Quem tem hoje seus 30 anos de idade, provavelmente conheceu Jorge Nabut como colunista social, tarefa à qual ele se dedicou por décadas no Jornal da Manhã e – mais recentemente – nas redes sociais. A partir da estreia, nos tempos em que ainda assinava a coluna "Iago", Nabut criou um estilo próprio, no qual se consagrou como concorrente e digno sucessor do "Observatório de Galileu" – a coluna do Ataliba "Netinho" Guaritá, publicada no Lavoura e Comércio.
Mas, nessa hora em que Nabut nos deixa de surpresa, o UBERABA EM FOTOS gostaria de destacar que o jornalista foi também "antes, e com tal zelo, e sempre, e tanto" um batalhador múltiplo e incansável da cultura e do patrimônio histórico uberabense. Arriscou-se como diretor num grupo de jovens que fazia teatro de vanguarda na Uberaba conservadora e careta dos anos 1970, dirigiu e produziu filmes de curta-metragem, escreveu peças, prosa e poesia, organizou festas memoráveis.
Numa época de "milagres econômicos", em que políticos, autoridades e colegas da imprensa saudavam com entusiasmo o "progresso" que jogava ao chão os belos casarões do centro histórico da cidade, Nabut propunha a criação de museus, defendia o tombamento das igrejas e dos nossos marcos históricos e arquitetônicos. No início de 1976, ele foi pioneiro em idealizar a criação de um Museu do Boi, iniciativa que se concretizaria, oito anos depois, no Museu do Zebu da ABCZ. Foi também um defensor da fundação de um Museu de Arte Sacra na igrejinha de Santa Rita, museu esse que ele teria a felicidade de dirigir, décadas mais tarde.

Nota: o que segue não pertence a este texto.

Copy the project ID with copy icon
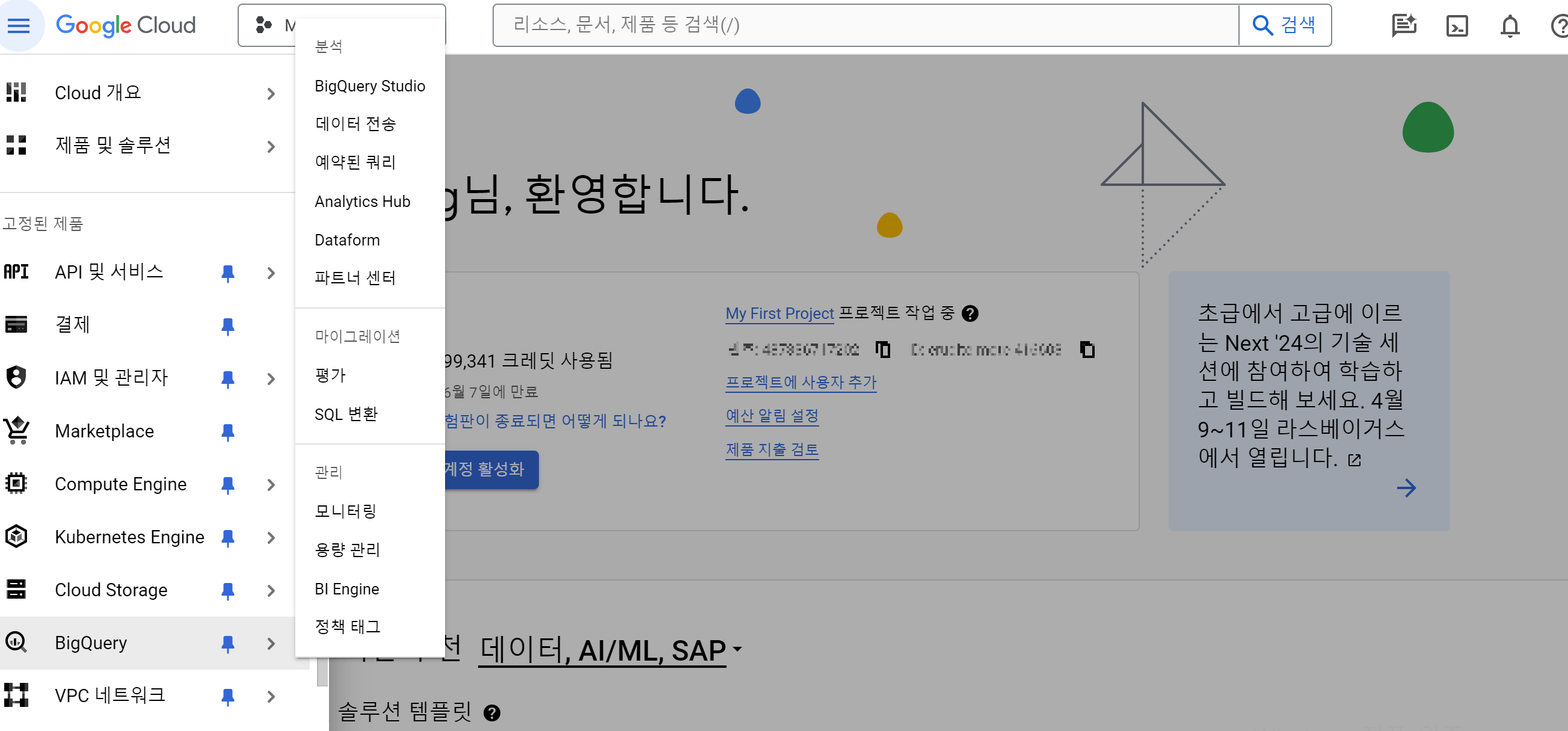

Nas páginas dos jornais dos anos 1970, Nabut (re)apresentou aos uberabenses a esquecida Vila do Desemboque, a mais antiga povoação do Triângulo Mineiro. Pesquisou e divulgou a tradição musical erudita, mas também a cultura e a religiosidade populares. Contou casos de mascates, de imigrantes, de boiadeiros, de lanterninhas de cinema, bordadeiras e de jogadores de futebol. Essa obra múltipla se esparrama, como um caleidoscópio, nos vários livros que Jorge publicou ao longo da vida – começando com o clássico "Coisas que me contaram, crônicas que escrevi", uma coletânea de seus artigos na imprensa, lançado em 1978 (e hoje disponível em PDF na internet).
Como é usual acontecer com aqueles que fazem muito na vida, Nabut era sagaz, irônico, suavemente vaidoso e, com frequência, controverso. Colecionava com facilidade amigos e admiradores, mas também desafetos e bajuladores baratos. Para mim, ele foi, por décadas, uma figura folclórica e pouco mais que um conhecido distante. Só nos últimos quatro ou cinco anos, tivemos a oportunidade de um contato mais próximo e frequente, por conta de parcerias em áreas afins e de interesses comuns. Essa experiência foi tão interessante quanto divertida. Lamento, mais ainda agora, que ela não tenha começado alguns anos mais cedo.
Numa das nossas últimas conversas, Nabut me enviou uma resenha escrita pela educadora Vânia Maria Resende sobre "O Livro de Elias", obra sua, lançada em 2023. Tomo a liberdade de destacar um trecho especialmente bonito:
"Nesse livro-poema para o pai, a vida se confronta com a morte; a arte dribla a finitude, precisa vencê-la, e o filho deseja estar com o pai, de novo, de outra forma. Entre sutilezas afetivas e certas nuanças contundentes e aflitivas, a forma feita de fragmentos (com lacunas e incompletudes) gera o espaço novo, portador da significação do reparo compensador e do fulgor da “alforria”. Nele, o escritor tem o condão de fazer, pela palavra, o retrato do pai em versos, e frente a frente com ele, como nunca antes, restaurar o encontro, a proximidade, o afago."
Pois é, Jorge! Vai lá dar aquele abraço merecido no Seu Elias.